> **Selected excerpt**
Velocity of Efflux at The Bottom of A Tank

Let's discuss a problem based on the velocity of efflux at the bottom of a tank. Try the problem yourself and read the solution here.

The Problem:

A large tank is filled with water. The total pressure at the bottom is (3.0atm). If a small hole is punched at the bottom, what is the velocity of efflux?

Solution:

A large tank is filled with water. The total pressure at the bottom is (3.0atm). A small hole is punched at the bottom.
Pressure at the bottom due to water coloumn $$ (3-1)atm$$ $$=2atm$$ $$ =2\times 10^5 Pa$$

The equation for pressure is $$ P=h\rho g$$
Hence, $$ h=\frac{P}{\rho g}$$ $$=\frac{2\times 10^5}{1000g}$$ $$=\frac{200}{g}$$
Hence, velocity $$ v=\sqrt{2gh}$$ $$=\sqrt{\frac{200}{2g}}$$ $$=20m/s$$

Maximum Height of Water in A Tank With A Hole

Let's discuss a problem based on the maximum height of water in a tank with a hole. Try the problem yourself first and then read the solution.

> **Raw data**

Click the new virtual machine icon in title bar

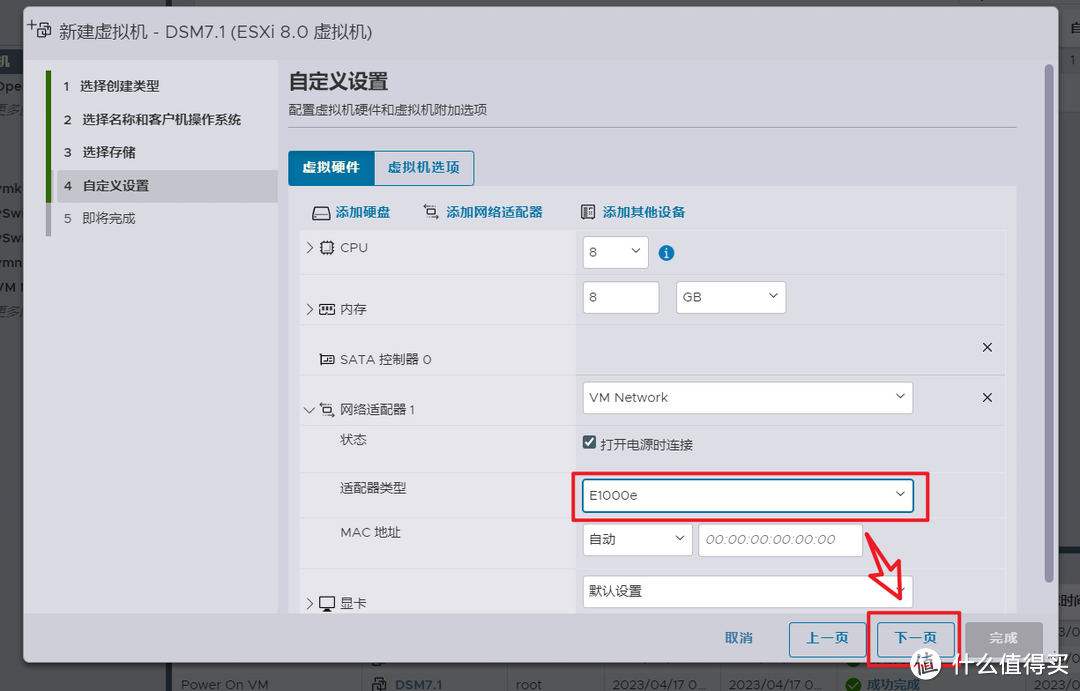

> **To do**
Using the efflux page above, mark each statement yes or no and quote the exact words that decide it. (a) The total pressure at the bottom of the tank is given as 3.0 atm. (b) The small hole is punched in the side of the tank. (c) The reader is invited to try the problem before reading the solution.

> **Finished exercise**
(a) Yes: "The total pressure at the bottom is (3.0atm)."
(b) No: "If a small hole is punched at the bottom"
(c) Yes: "Try the problem yourself and read the solution here."